Solutions for this are as follows:
Solution 1:

  1. Re-group the tests into two specs containg tests:
    1. Tests that rely on the current user having the "checkuser" group
    2. Tests that rely on the current user not having the "checkuser" group
  2. Do not run the specs concurrently, but if not already done make each test run concurrently with all other tests in the spec

Solution 2:

  1. Re-group the tests into six specs where each spec is split by separating tests that rely on the "checkuser" group being granted and those which do not.
  2. Allow specs that rely on the same state of the user groups assigned to run concurrently.

Solution 3:

  1. Create a new test user that is granted the "checkuser" rights
  2. Use this user to run the tests that rely on the "checkuser" group being granted

Solution 1 and 2 attempt to group the tests in a better way which makes partial concurrency possible.

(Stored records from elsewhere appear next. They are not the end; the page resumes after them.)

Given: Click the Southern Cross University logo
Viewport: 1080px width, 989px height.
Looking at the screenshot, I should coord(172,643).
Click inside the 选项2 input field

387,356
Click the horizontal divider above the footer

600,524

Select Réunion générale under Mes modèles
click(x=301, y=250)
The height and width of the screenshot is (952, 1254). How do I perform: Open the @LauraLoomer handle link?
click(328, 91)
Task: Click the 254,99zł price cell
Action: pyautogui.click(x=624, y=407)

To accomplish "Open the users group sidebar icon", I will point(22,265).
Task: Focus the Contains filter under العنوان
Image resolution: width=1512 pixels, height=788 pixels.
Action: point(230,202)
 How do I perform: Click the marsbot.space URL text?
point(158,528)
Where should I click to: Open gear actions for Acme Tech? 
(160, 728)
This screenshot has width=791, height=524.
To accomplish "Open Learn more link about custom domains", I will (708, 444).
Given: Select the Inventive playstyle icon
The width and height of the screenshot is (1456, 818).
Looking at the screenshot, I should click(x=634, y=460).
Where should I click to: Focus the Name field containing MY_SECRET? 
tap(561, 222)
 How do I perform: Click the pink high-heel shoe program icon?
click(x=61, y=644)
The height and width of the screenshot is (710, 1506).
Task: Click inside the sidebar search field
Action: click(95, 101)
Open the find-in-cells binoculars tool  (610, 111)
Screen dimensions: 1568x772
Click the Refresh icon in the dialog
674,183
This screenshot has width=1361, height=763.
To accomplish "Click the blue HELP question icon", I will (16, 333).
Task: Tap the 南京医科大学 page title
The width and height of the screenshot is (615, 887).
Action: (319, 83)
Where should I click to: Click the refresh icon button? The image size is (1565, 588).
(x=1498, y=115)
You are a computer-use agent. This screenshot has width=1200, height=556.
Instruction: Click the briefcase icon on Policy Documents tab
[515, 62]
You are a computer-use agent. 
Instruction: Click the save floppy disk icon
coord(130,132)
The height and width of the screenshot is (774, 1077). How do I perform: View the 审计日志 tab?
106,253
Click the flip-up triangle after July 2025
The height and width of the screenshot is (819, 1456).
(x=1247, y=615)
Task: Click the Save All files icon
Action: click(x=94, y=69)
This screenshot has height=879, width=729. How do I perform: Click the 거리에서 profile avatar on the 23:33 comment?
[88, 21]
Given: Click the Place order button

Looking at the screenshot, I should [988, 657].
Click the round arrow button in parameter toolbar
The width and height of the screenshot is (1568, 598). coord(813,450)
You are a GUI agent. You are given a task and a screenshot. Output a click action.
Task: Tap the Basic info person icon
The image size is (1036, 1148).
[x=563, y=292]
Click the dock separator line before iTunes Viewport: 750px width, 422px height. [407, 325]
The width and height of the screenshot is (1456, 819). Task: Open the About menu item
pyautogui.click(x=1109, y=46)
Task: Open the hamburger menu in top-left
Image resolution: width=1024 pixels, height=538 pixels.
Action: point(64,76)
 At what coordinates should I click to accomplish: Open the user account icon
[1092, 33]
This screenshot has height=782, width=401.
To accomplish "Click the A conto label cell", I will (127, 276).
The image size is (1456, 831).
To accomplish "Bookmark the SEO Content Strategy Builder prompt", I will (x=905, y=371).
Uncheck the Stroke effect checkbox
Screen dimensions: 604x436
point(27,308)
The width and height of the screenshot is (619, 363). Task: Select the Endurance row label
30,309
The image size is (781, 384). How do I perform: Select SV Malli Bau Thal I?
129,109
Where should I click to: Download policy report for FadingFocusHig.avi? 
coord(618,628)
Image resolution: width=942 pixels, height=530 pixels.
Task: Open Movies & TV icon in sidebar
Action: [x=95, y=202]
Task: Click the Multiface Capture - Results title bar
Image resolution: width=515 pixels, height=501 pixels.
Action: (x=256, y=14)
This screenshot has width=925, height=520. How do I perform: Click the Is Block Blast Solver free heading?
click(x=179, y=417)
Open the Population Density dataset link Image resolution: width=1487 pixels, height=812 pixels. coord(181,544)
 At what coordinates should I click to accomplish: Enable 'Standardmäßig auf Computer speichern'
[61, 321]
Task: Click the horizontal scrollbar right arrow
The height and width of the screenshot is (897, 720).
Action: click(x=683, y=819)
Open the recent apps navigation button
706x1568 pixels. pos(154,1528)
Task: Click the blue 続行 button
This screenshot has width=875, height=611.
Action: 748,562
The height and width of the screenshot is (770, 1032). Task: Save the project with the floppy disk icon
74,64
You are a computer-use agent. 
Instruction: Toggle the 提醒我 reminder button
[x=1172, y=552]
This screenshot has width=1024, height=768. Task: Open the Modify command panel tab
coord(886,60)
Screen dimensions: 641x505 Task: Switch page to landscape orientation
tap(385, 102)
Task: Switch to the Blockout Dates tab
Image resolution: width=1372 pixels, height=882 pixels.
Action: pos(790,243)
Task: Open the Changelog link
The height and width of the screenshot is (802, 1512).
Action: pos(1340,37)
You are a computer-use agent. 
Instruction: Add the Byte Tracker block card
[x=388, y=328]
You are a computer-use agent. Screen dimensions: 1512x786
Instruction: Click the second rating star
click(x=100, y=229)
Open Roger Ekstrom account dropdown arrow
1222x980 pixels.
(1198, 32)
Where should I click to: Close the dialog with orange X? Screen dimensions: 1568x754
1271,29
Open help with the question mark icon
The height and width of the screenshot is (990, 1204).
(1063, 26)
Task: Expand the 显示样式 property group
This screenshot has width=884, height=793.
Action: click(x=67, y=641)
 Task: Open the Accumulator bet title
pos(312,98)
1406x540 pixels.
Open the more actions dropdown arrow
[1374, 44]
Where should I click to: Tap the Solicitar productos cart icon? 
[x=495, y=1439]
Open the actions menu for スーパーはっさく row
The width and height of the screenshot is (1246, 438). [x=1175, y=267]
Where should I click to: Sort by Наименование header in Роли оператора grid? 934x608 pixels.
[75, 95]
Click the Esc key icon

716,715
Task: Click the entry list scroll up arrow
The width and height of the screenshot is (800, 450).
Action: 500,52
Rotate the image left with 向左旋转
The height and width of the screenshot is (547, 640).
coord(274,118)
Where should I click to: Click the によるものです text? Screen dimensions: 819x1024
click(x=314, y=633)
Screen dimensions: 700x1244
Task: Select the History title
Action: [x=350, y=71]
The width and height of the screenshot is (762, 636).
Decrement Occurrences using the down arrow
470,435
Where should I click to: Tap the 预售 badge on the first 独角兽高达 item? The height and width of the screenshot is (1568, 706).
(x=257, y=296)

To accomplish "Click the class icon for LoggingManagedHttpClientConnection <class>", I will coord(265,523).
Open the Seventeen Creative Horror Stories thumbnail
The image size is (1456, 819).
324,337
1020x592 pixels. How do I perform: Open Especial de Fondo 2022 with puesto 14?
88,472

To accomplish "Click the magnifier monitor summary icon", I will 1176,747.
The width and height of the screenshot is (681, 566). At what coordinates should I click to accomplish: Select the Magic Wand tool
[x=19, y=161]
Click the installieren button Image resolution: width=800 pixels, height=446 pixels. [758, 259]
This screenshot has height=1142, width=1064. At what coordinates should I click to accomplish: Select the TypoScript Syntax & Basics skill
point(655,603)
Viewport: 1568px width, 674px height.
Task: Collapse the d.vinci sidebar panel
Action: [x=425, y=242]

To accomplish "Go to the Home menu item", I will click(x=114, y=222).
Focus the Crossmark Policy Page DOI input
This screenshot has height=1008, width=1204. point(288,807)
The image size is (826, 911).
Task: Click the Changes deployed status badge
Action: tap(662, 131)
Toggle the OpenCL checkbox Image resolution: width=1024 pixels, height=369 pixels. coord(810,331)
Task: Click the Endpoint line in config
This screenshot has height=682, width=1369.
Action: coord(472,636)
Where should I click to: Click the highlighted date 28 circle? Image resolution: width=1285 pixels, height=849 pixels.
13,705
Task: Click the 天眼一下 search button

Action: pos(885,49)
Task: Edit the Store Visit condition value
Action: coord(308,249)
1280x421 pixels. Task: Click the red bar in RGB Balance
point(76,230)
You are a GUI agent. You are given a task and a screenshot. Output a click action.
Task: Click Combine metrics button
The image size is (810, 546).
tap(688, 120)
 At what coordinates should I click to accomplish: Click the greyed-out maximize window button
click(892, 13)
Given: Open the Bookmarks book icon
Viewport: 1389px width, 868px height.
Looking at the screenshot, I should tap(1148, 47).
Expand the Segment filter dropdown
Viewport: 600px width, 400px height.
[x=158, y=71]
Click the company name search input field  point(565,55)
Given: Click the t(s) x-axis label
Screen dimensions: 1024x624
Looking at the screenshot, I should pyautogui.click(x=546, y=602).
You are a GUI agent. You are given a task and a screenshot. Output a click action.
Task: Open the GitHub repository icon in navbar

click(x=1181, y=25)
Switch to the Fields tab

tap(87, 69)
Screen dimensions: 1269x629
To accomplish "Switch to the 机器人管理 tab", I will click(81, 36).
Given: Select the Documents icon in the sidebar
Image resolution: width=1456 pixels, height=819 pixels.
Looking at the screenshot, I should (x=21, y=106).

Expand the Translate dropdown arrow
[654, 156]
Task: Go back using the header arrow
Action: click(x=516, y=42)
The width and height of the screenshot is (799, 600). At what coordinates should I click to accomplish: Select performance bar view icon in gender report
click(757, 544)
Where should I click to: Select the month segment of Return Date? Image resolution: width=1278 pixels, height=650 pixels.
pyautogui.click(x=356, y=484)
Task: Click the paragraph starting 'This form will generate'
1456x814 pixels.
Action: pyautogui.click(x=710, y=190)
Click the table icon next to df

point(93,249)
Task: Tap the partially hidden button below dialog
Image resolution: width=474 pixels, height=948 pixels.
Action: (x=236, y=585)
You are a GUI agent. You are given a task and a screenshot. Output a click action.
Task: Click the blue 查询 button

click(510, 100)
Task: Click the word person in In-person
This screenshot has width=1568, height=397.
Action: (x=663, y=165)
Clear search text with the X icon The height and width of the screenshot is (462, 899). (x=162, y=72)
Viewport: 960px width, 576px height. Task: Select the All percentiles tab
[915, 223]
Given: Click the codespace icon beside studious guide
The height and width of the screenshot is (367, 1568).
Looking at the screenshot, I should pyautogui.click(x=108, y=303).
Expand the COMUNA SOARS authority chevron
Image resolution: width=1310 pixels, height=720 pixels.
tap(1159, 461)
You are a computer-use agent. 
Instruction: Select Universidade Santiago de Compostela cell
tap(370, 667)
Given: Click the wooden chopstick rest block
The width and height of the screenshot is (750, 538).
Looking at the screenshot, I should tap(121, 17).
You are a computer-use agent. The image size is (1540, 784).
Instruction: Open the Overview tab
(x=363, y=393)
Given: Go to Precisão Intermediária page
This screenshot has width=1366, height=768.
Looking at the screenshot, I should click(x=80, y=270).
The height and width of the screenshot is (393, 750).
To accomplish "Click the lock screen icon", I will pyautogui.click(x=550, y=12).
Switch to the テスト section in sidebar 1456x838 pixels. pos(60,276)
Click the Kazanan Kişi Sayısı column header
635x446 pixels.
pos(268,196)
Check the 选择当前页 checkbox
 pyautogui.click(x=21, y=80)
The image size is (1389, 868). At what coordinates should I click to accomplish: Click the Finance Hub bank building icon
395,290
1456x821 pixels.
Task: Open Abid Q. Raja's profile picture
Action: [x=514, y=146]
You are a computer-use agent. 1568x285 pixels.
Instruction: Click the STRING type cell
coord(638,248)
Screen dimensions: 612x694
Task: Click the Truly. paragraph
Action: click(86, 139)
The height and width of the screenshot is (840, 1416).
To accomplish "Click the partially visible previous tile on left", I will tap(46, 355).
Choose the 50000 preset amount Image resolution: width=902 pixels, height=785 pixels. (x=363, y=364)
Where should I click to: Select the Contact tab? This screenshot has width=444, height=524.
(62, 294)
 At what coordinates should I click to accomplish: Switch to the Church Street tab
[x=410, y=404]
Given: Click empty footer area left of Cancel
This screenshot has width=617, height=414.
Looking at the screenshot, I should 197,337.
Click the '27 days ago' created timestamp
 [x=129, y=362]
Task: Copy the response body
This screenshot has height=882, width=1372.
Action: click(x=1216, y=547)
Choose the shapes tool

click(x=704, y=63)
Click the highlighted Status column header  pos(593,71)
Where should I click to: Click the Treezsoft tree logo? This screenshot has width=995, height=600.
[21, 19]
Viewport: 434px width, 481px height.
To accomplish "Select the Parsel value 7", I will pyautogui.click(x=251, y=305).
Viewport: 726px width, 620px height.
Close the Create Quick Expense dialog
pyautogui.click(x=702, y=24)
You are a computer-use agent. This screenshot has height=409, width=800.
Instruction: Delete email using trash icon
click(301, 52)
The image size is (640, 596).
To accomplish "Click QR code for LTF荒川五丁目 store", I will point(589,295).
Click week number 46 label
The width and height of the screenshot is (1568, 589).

Solution 3 is likely the best option. However, I am unsure if the tests would be able to be logged into two different user accounts at the same time. If this is not the case, then other tests that are logged into the normal account could fail because they are now logged into a different user.

To user Solution 3, a method similar to core's user.js spec where the cookies are cleared before each test and the login is performed in the test should fix this.

I intend to get to this soon. I start a contracting role on Monday and may be able to do this as part of my contracting.

To user Solution 3, a method similar to core's user.js spec where the cookies are cleared before each test and the login is performed in the test should fix this.

It should be sufficient to use different accounts for each spec since only the specs are run concurrently. So instead of logging in as admin in every spec it could be a new user for each spec that then get's checkuser rights by the admin account. There should be no need to clear cookies. See https://gerrit.wikimedia.org/r/c/mediawiki/extensions/CodeMirror/+/934321 where I did the same to make sure the one of the specs is run by a different user.

Thanks for doing this.

Change 935160 had a related patch set uploaded (by Dreamy Jazz; author: Dreamy Jazz):

[mediawiki/extensions/CheckUser@master] Use separate user for selenium tests that require checkuser group

https://gerrit.wikimedia.org/r/935160

Run into an issue which I can't seem to solve with this patch when concurrency is enabled.

Each spec gets a unique username to have as their "checkuser" account, however, only one of the three will pass in one try. The other two fail with something like:
internal_api_error_DBQueryError: [XXXXXXXXXXXX] Exception caught: A database query error has occurred. This may indicate a bug in the software.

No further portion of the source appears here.